* [Your objective]:
Copy out every line in the records below that contains the word "Open".
────────────────────
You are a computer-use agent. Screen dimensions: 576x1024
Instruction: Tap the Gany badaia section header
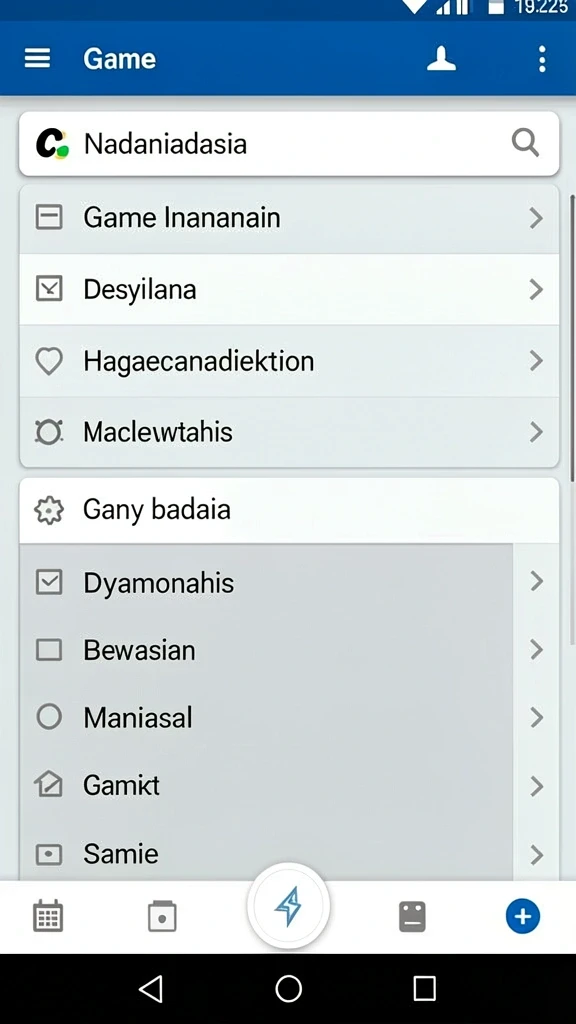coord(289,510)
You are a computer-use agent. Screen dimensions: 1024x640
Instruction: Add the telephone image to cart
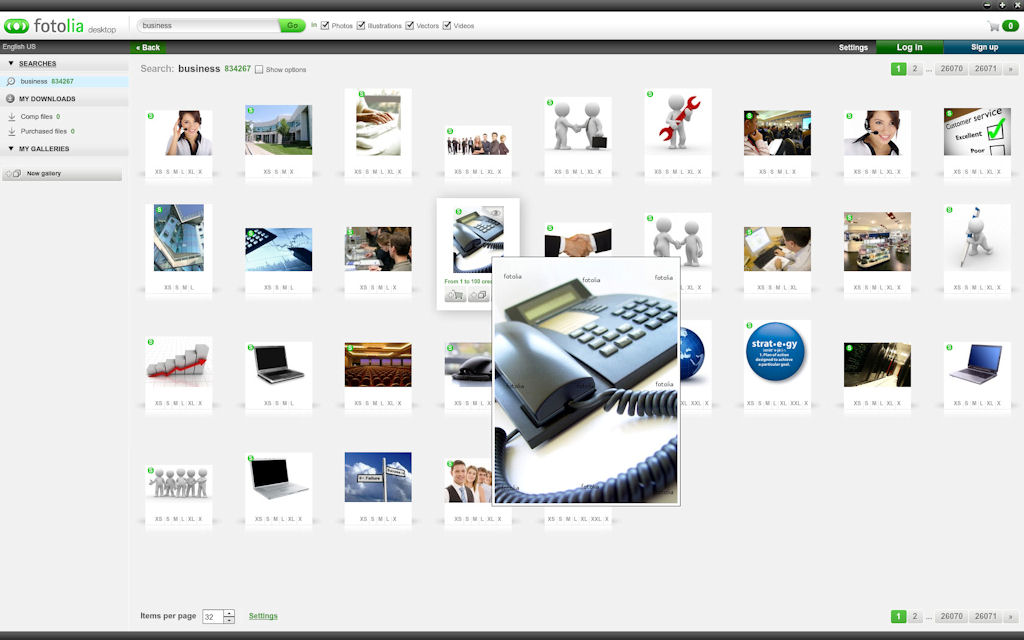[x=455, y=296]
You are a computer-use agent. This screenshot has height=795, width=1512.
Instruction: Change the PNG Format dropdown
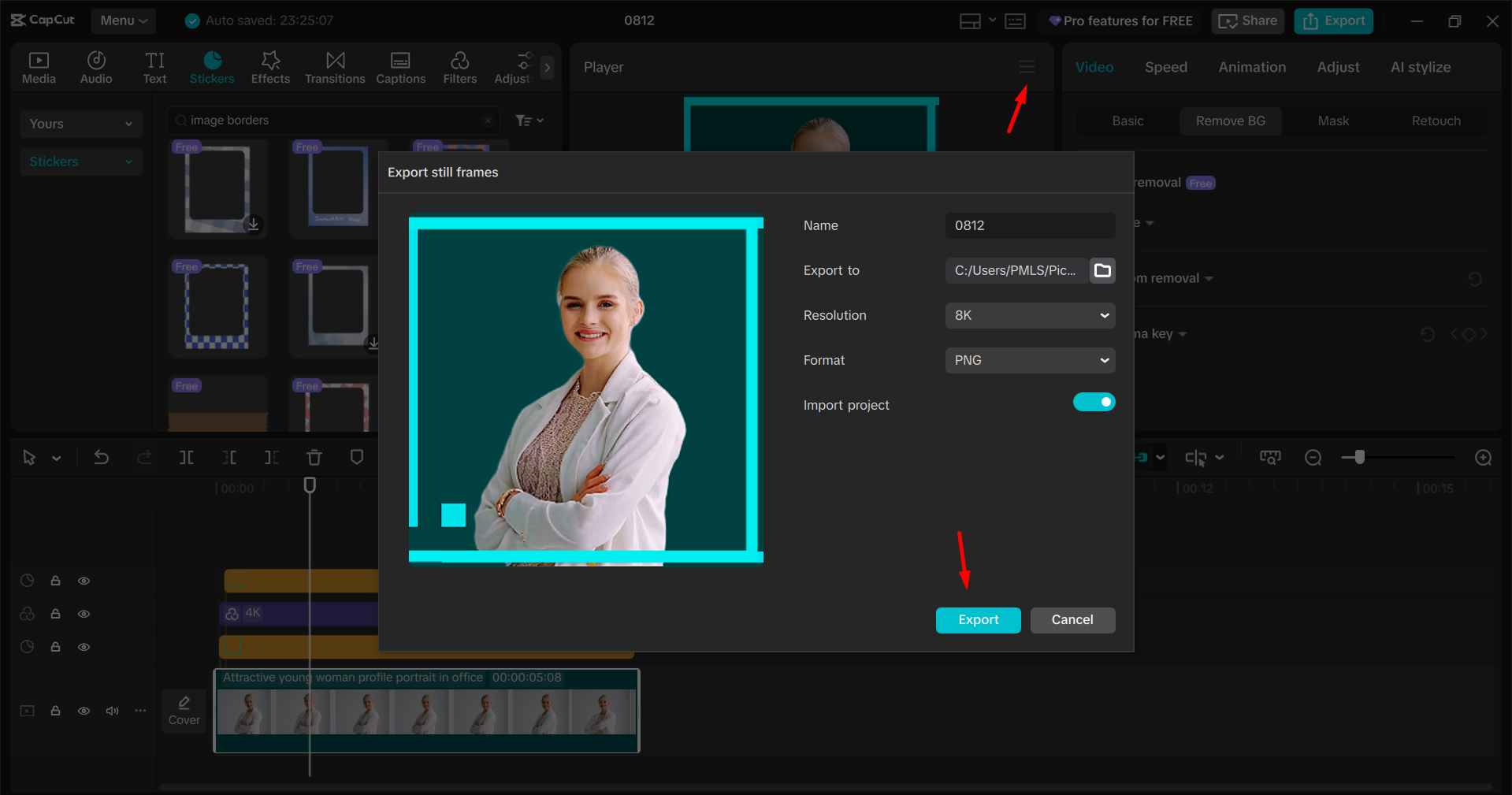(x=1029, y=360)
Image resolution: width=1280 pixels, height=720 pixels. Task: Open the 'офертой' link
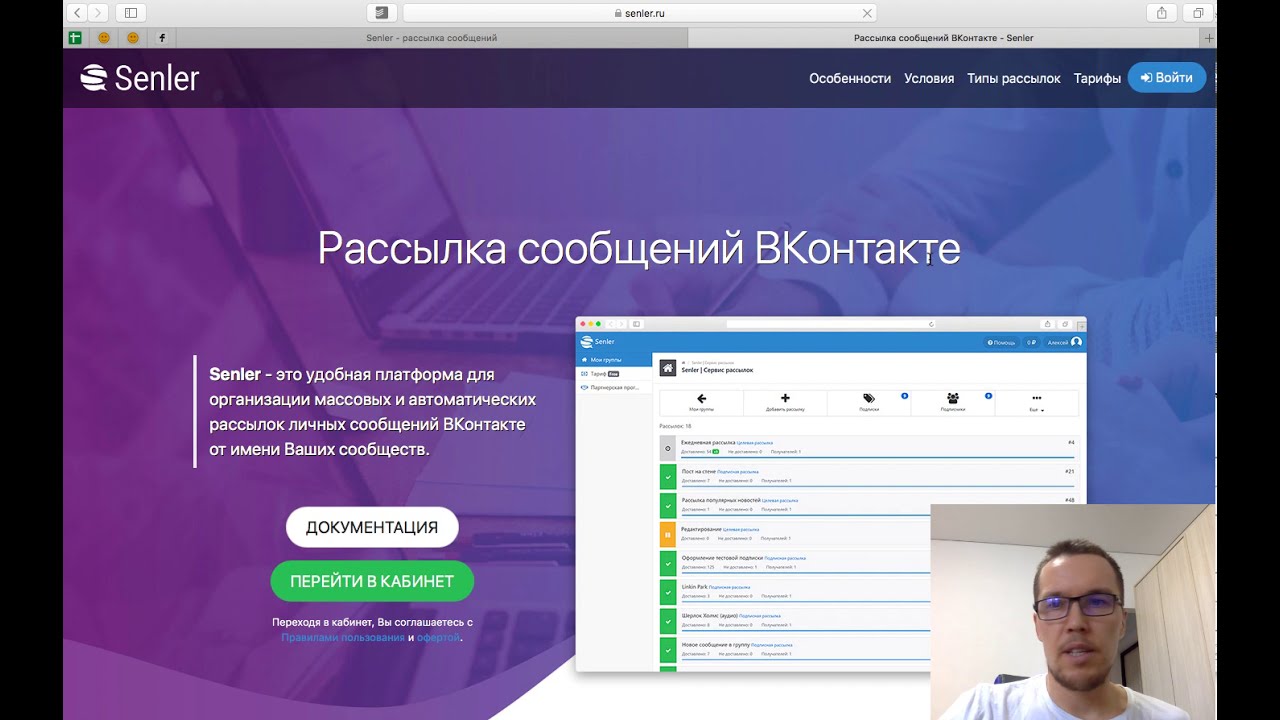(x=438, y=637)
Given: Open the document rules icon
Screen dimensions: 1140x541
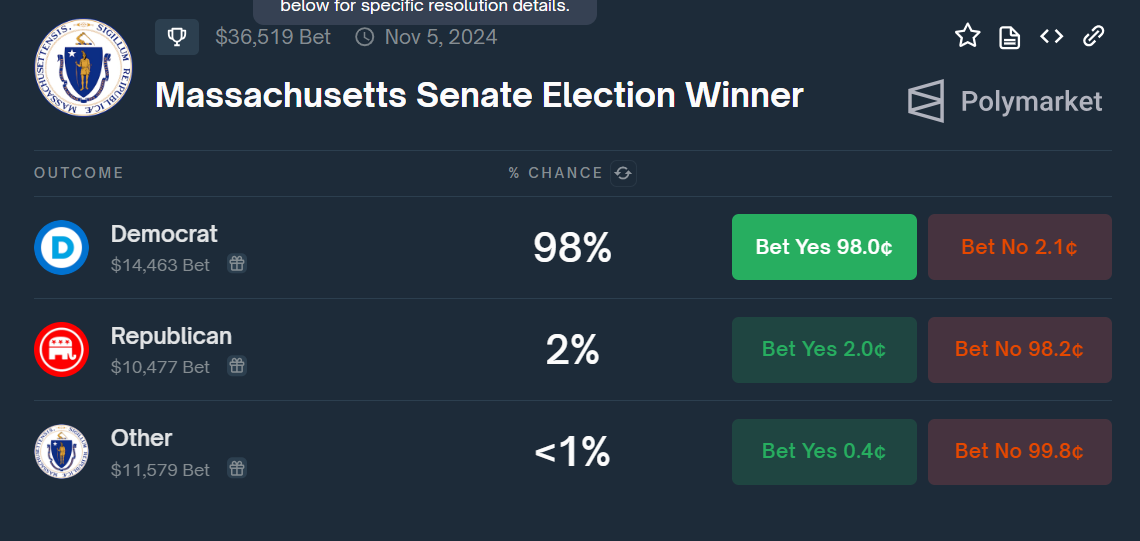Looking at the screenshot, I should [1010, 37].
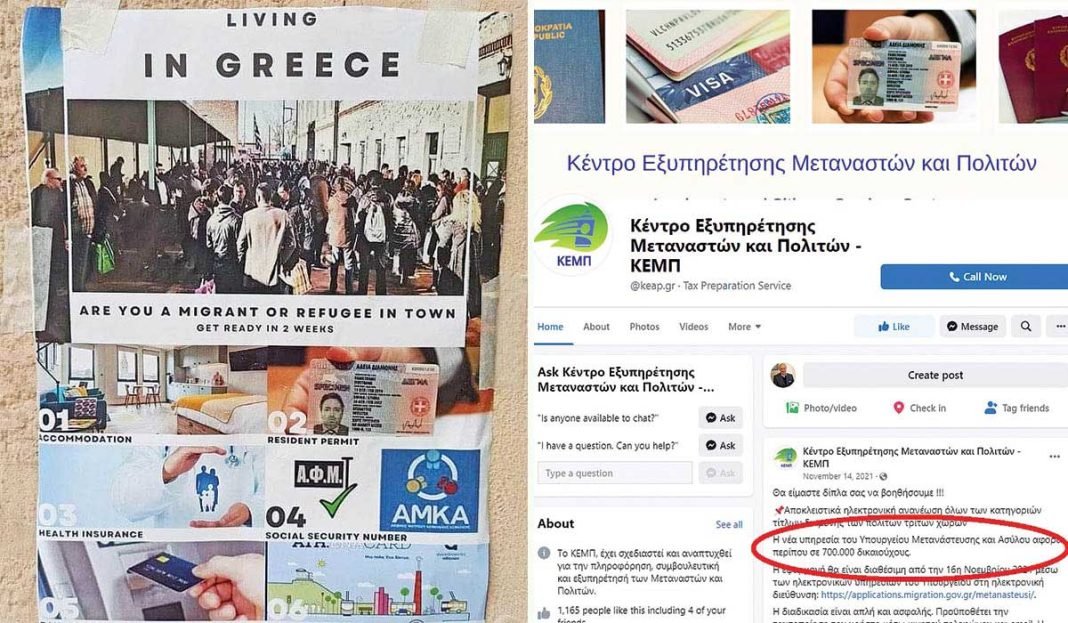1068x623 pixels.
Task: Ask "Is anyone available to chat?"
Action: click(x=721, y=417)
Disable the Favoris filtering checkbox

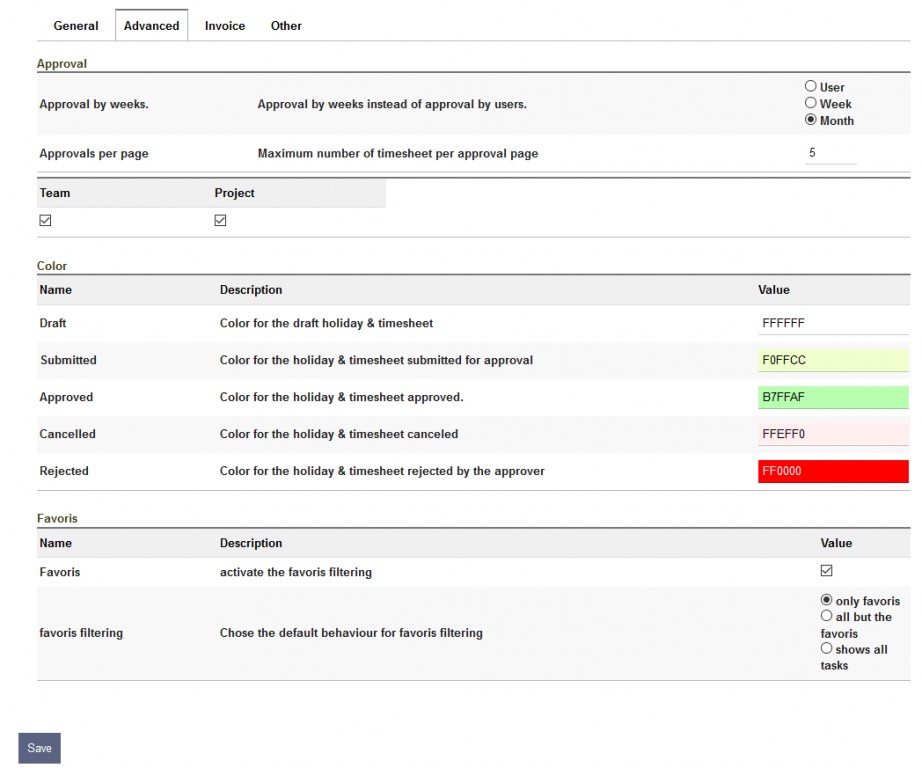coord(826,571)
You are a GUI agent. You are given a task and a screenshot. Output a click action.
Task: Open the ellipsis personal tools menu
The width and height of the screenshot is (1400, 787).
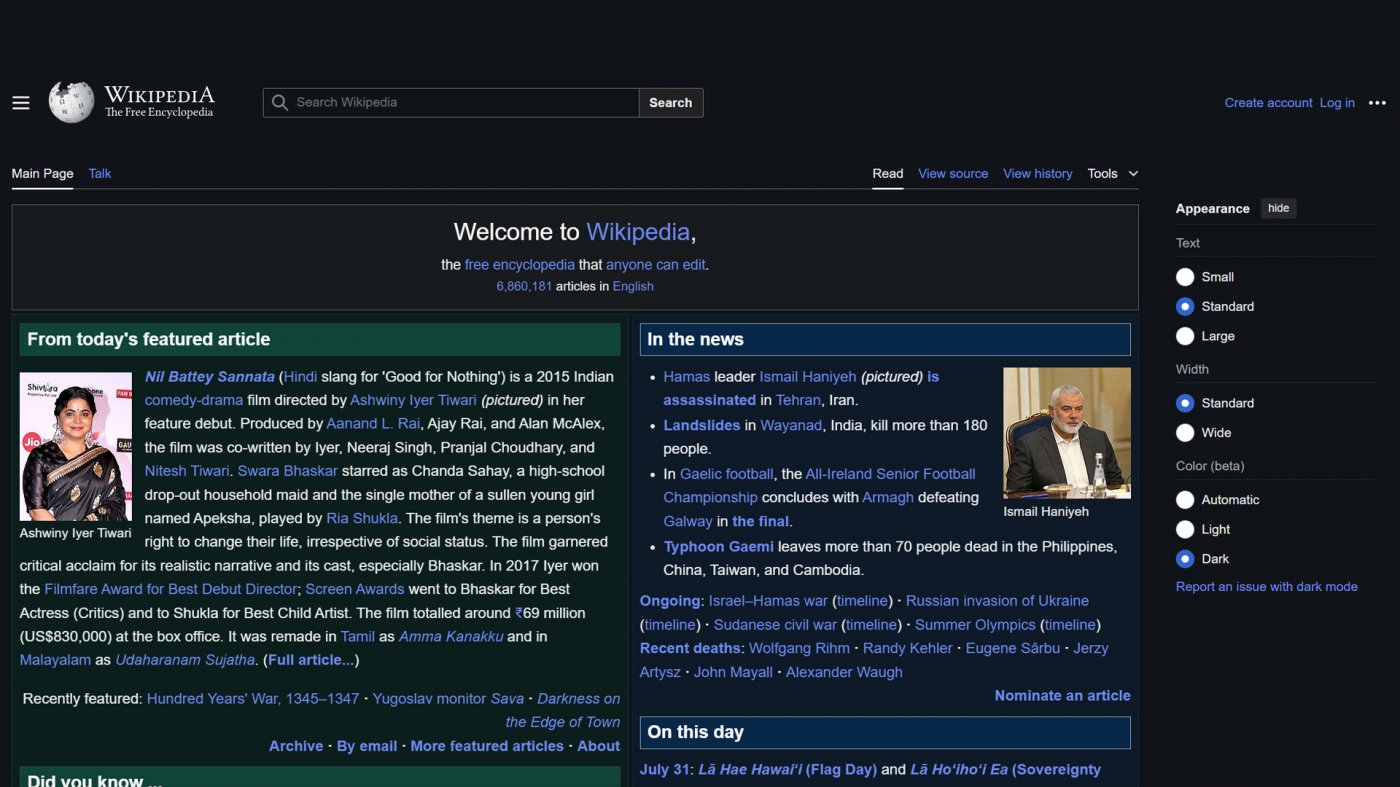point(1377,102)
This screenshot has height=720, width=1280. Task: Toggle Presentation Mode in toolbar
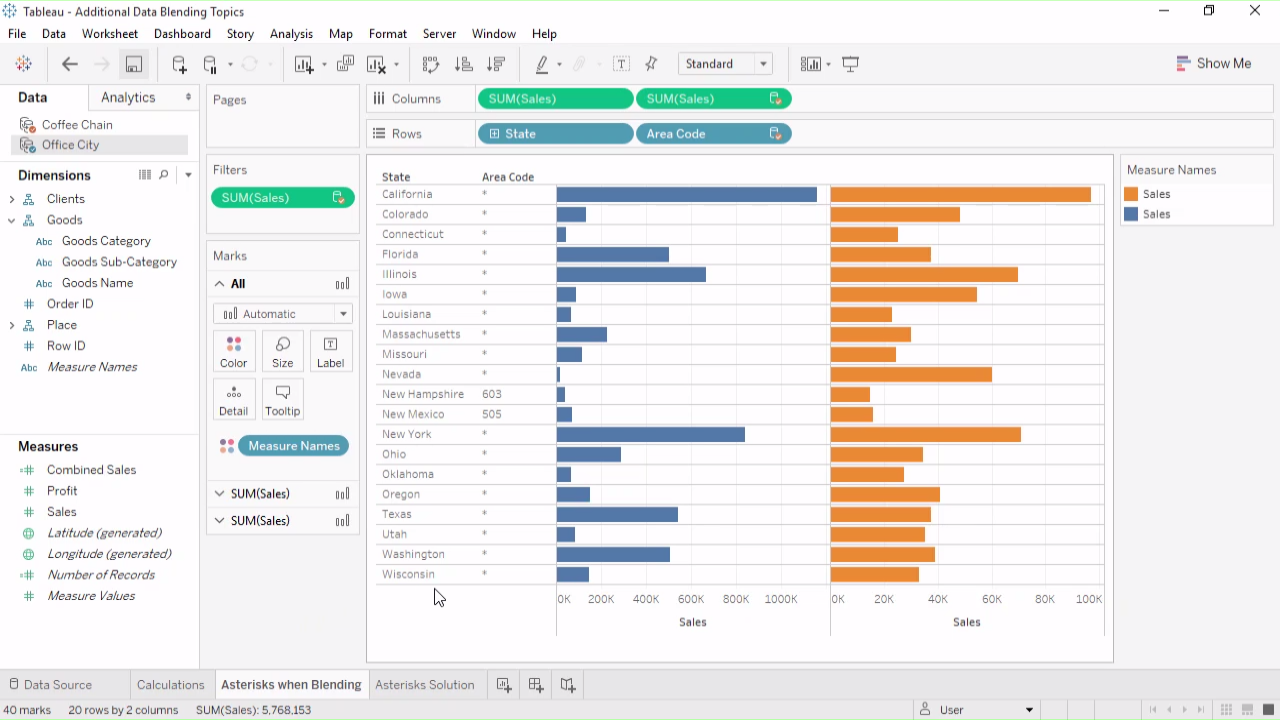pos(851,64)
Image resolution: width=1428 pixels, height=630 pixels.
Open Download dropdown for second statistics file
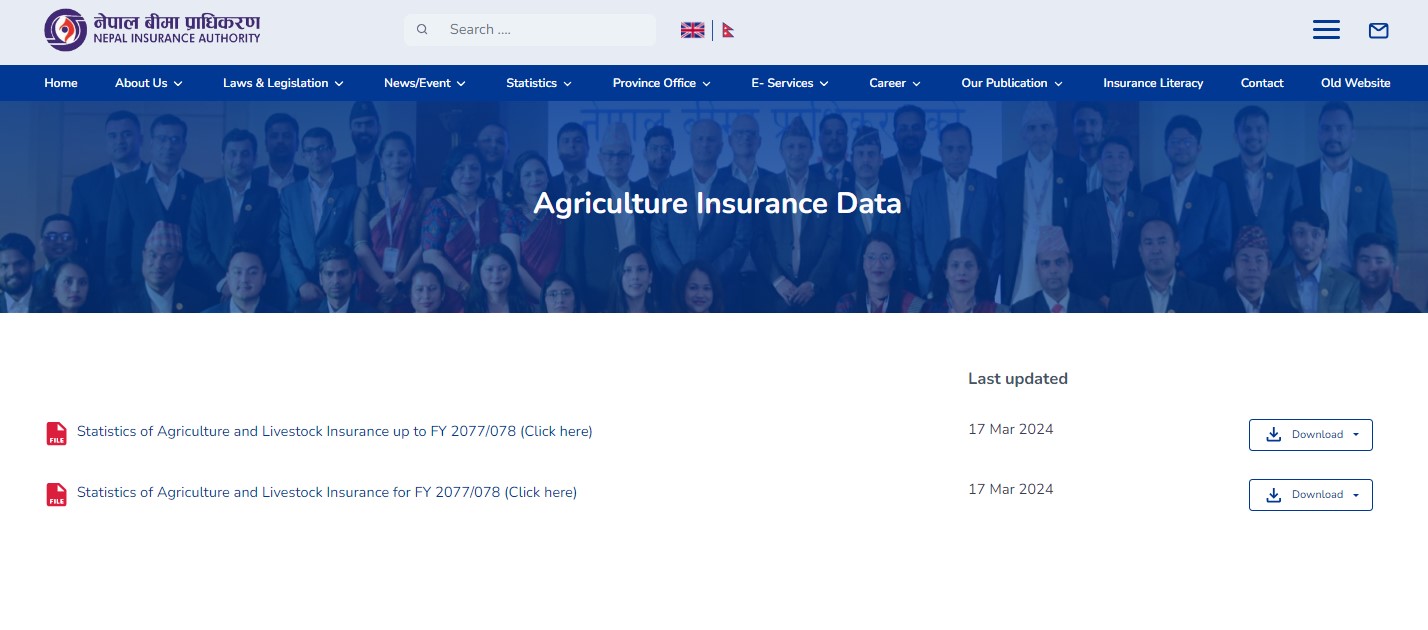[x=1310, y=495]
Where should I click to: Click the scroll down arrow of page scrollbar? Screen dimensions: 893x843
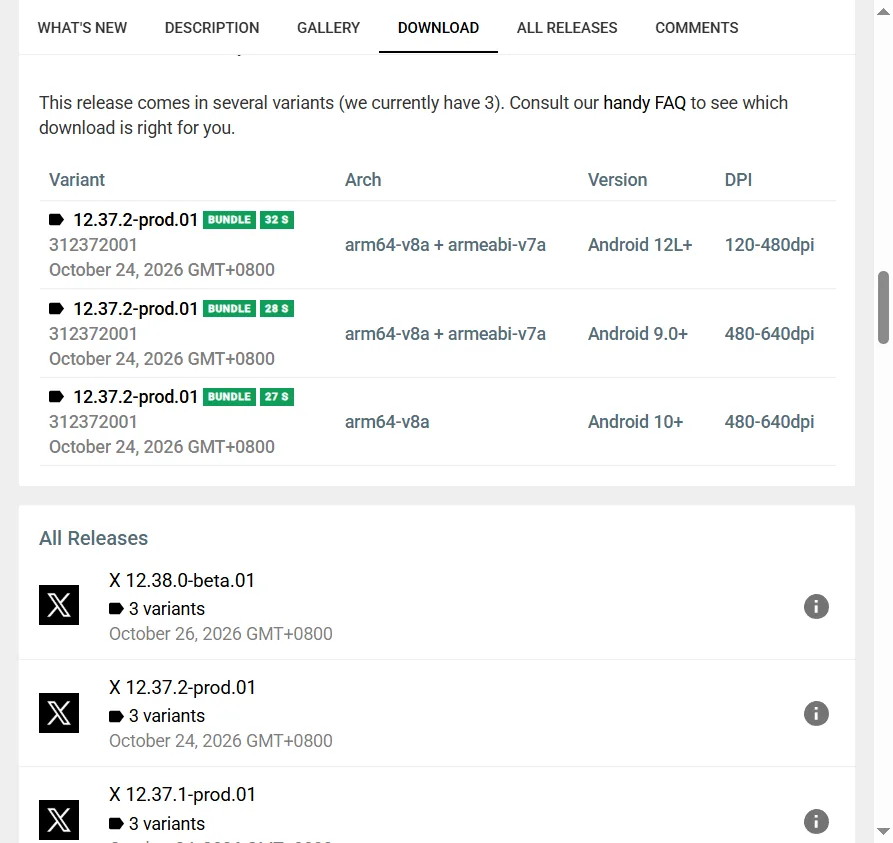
────────────────────
* [Exercise output]:
Image resolution: width=1280 pixels, height=720 pixels. Task: Open the 'офертой' link
Given: Open the document rules icon
Task: Open the ellipsis personal tools menu
Open Download dropdown for second statistics file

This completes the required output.